Saturday, November 5, 2011
Listening to the Axis of Evil
HOW should the United States and its allies deal with evil regimes that abuse their own people and threaten world order?
During the cold war, two Soviet Nobel Prize winners disagreed on whether Western governments should treat Moscow as a viable partner in negotiations to control the nuclear arms race.
The author and Gulag survivor Aleksandr Solzhenitsyn, said no, putting human rights first; the nuclear physicist Andrei D. Sakharov said yes, because he believed the stakes for humanity were so high.
Today Washington, Seoul and Tokyo face a similar choice as they confront North Korean leaders seeking to expand their nuclear missile capabilities. In 2002, President George W. Bush placed North Korea on the “axis of evil.” He said he loathed the government for permitting more than one million of its subjects to starve.
But even if his repugnance was justified, it did not serve American interests to end a dialogue that, during the administration of President Bill Clinton, had offered some hope of limiting or terminating North Korea’s nuclear program.
“We are good and they are bad” is both a simplistic and dangerous approach to foreign policy. If a cruel dictatorship is willing to negotiate security arrangements that make war less likely, democratic governments should engage with them and seek a deal.
Washington’s reluctance to engage with the North Korean government in Pyongyang reflects a lingering hope that the North will eventually implode and the South will absorb it. But such hopes have existed for years, only to be dashed by reality.

Entries provided:
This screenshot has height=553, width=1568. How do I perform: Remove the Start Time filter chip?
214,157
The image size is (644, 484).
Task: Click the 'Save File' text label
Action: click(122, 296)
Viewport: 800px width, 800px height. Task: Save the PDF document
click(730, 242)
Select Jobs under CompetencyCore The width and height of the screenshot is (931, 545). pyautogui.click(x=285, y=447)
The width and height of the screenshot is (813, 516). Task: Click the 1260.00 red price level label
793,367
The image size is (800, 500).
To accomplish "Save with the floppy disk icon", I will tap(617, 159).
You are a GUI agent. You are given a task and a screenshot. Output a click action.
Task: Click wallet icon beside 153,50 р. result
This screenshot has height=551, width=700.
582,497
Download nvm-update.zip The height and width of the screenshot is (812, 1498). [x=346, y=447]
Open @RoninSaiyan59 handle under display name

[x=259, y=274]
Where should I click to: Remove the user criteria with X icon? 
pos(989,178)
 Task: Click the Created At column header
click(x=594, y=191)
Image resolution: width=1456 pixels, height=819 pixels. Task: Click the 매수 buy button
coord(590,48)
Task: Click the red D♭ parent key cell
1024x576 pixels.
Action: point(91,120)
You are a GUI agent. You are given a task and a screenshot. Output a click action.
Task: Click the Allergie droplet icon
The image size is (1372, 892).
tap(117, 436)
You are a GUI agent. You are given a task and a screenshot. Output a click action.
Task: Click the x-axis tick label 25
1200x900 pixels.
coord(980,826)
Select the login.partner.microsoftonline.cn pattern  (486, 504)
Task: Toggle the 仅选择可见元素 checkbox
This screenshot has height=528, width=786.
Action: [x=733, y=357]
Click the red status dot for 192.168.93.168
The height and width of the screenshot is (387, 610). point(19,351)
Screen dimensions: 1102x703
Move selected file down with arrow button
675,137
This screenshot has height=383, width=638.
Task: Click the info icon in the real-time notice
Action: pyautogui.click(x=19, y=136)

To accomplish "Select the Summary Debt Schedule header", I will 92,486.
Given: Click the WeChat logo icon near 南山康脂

Exercises:
1. Summarize the piece on negotiating with North Korea in two sentences.
2. Write the next part of the piece on negotiating with North Korea, beginning after its final sentence.
The lines come from a different source than the text.

Answers to each task:
1. Recalling the Cold War split between Aleksandr Solzhenitsyn, who put human rights first, and Andrei D. Sakharov, who backed nuclear talks with Moscow, the piece says Washington, Seoul and Tokyo now face a similar choice with North Korea. It argues that President George W. Bush's ending of the dialogue begun under President Bill Clinton did not serve American interests, and that democracies should negotiate with a cruel dictatorship willing to make security arrangements that make war less likely.

2.
The North is ruled by a totalitarian dynastic dictatorship. Organized resistance or even factional discord is nearly impossible within the government. Meanwhile, it is building a nuclear arsenal that endangers the world. Should this arsenal grow, it could set off a chain reaction of proliferation in Seoul, Tokyo and Taipei, and some North Korean weapons might even reach aspiring terrorists.
The United States has worked to “reset” its relations with Russia and to open up dialogue with Myanmar. But the Obama administration has done little to break the diplomatic logjam with the world’s leading rogue state. To be sure, American diplomats have recently met with North Koreans in New York and Geneva. But the Americans tend to begin talks with a nonstarter: they insist that North Korea disarm and accept international inspections before real negotiations can begin.
For many Americans and South Koreans, this approach makes sense. After all, the North Koreans have lied about their nuclear program and reneged on their commitments in the past. To make matters worse, North Korea conducted a second nuclear test in 2009 and launched missiles despite United Nations resolutions banning such activities. And last year, North Korea bombed an island awarded to South Korea in 1953 and is widely believed to have torpedoed a South Korean ship.
But if Washington wants to curb the North’s nuclear programs, it must take into account how North Korea’s rulers view the world.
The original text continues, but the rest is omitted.